Рядовой, приехавший за двадцатичетырехлетним Джейком к вертолету, процедил сквозь зубы: «Добро пожаловать в Хилтон, господин лейтенант». Он наверняка досадовал на очередного зеленого офицерика, присланного командовать бывалыми солдатами. В течение многих лет неприветливые слова рядового преследовали Джейка в ночных кошмарах. Вот и сейчас, двадцать шесть лет спустя, Джейк лежал на больничной койке без сознания, а к нему придвигалось неопределенного возраста лицо, обожженное вьетнамским солнцем, и кривилось в презрительной ухмылке: «Добро пожаловать в Хилтон, господин лейтенант... Добро пожаловать в Хилтон... Добро пожаловать...». Это был один из тех снов, когда знаешь, что спишь, но все кажется до ужаса реальным. В каком-то смысле оно и было реальным, ведь когда-то эти слова, действительно, прозвучали. С них начался тот незабываемый год в жизни Джейка, который изменил и его самого, и всю его судьбу.
Картины того периода мелькали теперь перед глазами, как кадры из кинофильма. Он вживался в сюжет, вновь начинал сопереживать участникам, корчился от боли. Первая ночь в лагере, вторая во Вьетнаме. Вторая ночь из трехсот шестидесяти пяти.
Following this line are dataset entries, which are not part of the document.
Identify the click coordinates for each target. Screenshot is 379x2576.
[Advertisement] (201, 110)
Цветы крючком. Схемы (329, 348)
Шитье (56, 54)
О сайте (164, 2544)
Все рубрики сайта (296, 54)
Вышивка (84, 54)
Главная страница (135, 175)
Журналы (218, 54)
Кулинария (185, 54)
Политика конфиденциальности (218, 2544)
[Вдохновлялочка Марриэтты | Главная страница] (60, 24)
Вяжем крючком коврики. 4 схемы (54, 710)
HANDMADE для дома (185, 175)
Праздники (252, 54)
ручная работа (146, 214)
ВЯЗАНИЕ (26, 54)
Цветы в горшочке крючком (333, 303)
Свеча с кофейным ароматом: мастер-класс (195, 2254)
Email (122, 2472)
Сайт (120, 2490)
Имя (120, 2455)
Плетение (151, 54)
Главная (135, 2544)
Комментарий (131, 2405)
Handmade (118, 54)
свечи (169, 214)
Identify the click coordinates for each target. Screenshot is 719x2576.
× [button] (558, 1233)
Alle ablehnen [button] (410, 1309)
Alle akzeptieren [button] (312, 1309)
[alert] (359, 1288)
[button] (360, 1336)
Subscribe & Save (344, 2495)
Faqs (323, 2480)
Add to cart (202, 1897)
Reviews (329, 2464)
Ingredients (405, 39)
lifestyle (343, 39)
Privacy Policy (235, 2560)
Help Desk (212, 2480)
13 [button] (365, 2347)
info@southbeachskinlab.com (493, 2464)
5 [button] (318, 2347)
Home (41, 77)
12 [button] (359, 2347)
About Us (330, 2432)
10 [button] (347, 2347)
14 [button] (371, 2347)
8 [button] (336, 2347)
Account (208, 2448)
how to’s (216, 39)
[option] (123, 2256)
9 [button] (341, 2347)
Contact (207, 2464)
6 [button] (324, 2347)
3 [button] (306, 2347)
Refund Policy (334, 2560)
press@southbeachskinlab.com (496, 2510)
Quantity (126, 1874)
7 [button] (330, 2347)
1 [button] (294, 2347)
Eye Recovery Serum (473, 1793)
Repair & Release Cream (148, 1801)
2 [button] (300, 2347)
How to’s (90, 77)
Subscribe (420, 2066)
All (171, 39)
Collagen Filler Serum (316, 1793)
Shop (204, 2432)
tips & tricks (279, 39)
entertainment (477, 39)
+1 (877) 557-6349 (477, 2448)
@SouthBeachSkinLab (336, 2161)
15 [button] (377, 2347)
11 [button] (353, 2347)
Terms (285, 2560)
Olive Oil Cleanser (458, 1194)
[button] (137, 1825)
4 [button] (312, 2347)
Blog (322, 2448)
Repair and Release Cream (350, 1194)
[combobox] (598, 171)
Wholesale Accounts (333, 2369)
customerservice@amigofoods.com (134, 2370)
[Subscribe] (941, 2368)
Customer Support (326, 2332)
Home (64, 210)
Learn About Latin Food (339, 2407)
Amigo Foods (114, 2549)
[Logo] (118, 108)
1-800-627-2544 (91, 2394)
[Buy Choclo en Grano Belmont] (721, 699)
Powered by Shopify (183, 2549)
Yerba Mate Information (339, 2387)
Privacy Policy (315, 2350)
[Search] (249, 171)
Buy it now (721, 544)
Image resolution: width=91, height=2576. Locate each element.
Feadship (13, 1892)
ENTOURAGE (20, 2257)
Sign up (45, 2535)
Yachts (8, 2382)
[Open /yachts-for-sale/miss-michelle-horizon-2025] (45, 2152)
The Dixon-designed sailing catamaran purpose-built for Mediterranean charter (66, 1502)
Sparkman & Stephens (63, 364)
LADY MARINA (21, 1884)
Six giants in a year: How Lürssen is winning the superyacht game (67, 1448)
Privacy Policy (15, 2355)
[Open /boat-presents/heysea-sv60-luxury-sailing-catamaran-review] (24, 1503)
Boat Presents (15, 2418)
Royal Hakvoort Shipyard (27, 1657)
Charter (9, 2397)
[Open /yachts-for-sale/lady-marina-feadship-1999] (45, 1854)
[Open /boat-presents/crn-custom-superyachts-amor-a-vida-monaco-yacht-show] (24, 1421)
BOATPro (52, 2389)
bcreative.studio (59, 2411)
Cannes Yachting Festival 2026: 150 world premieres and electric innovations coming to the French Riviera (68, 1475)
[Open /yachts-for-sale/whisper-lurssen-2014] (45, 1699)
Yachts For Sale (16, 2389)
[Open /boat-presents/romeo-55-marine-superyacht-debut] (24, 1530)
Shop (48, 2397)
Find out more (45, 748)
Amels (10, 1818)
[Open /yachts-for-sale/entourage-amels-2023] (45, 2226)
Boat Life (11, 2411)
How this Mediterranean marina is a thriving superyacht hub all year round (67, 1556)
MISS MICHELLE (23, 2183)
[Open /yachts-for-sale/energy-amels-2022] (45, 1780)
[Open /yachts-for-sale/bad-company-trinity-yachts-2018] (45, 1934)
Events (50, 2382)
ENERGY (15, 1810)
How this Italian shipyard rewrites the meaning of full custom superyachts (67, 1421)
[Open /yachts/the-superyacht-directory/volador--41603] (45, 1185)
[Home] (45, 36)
Только вчера он прибыл на место дислокации на борту обыкновенного Боинга-707, освобожденного от кресел и прочих удобств и забитого до предела, и уже мечтал вырваться отсюда, из этого ада. В блиндаже было невозможно дышать. Джейк лежал в спальном мешке с открытыми глазами и тоскливо думал: Это натуральная парная. Кто спит в бане, вообще? И почему в бане воняет прелым мусором и канализацией? Когда тебе двадцать четыре года, а смерть ходит где-то совсем близко, инстинктивно цепляешься за каждое мгновение, даже если эти мгновения протекают в тошнотворном блиндаже. Уснуть удалось лишь на третьи сутки, и то от неимоверной усталости.